▸ **PROBLEM**:
Print the data below verbatim, minus images.

▸ **DATA UNDER STUDY**:
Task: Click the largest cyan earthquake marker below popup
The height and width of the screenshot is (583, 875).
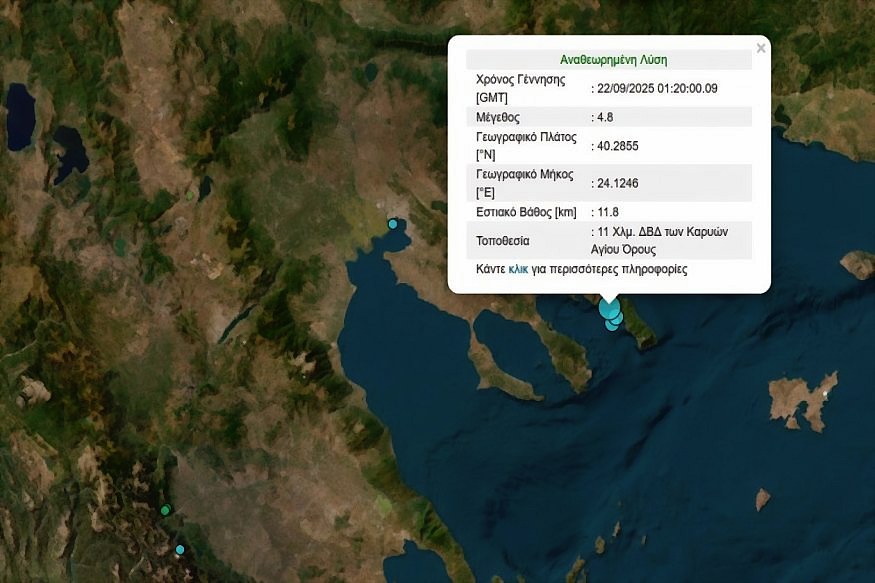Action: pyautogui.click(x=609, y=309)
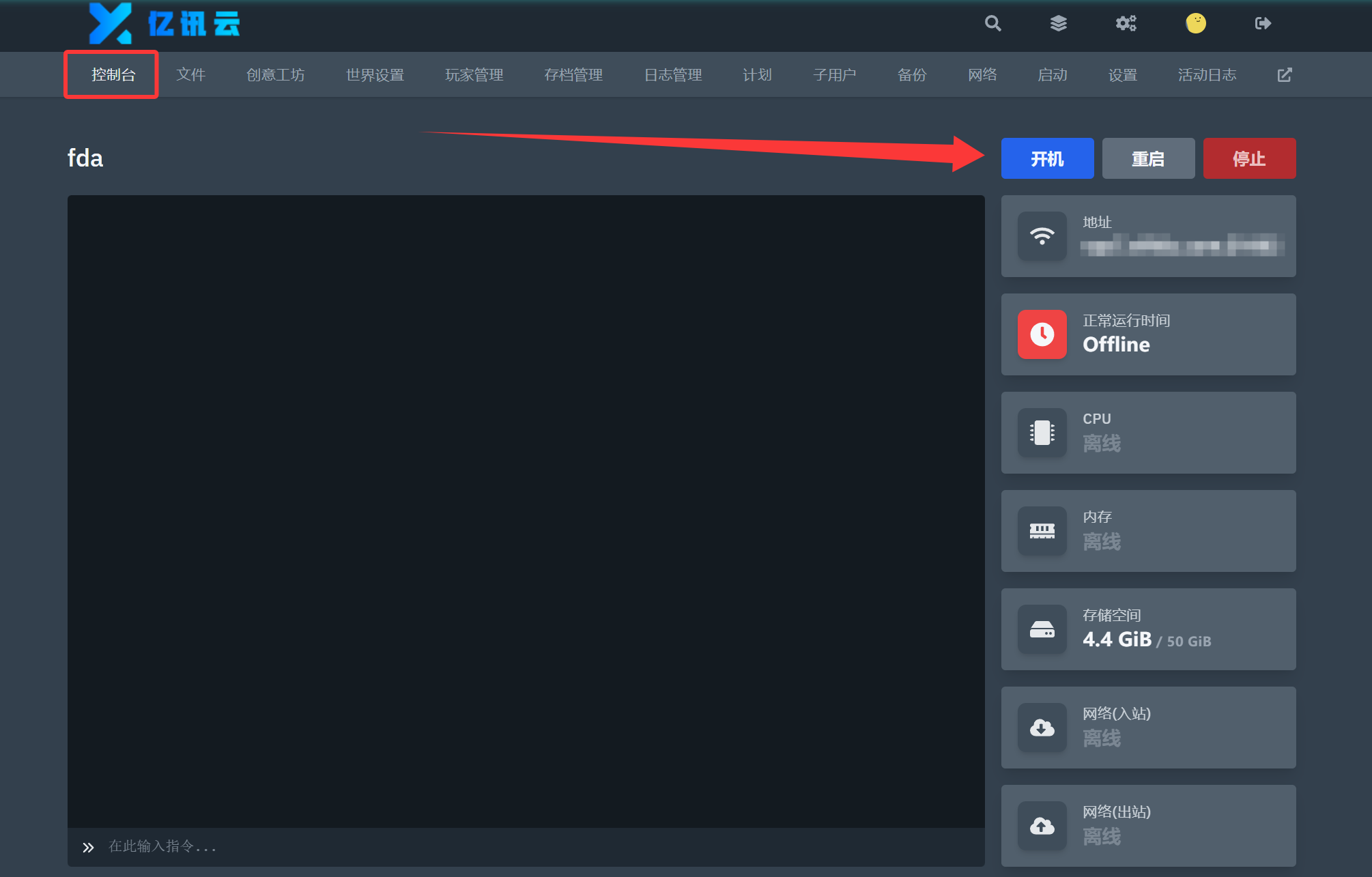Open external link icon in nav bar

tap(1285, 75)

▸ **RESPONSE**:
Task: Click the largest cyan earthquake marker below popup
The height and width of the screenshot is (583, 875).
Action: pyautogui.click(x=609, y=309)
Open external link icon in nav bar

tap(1285, 75)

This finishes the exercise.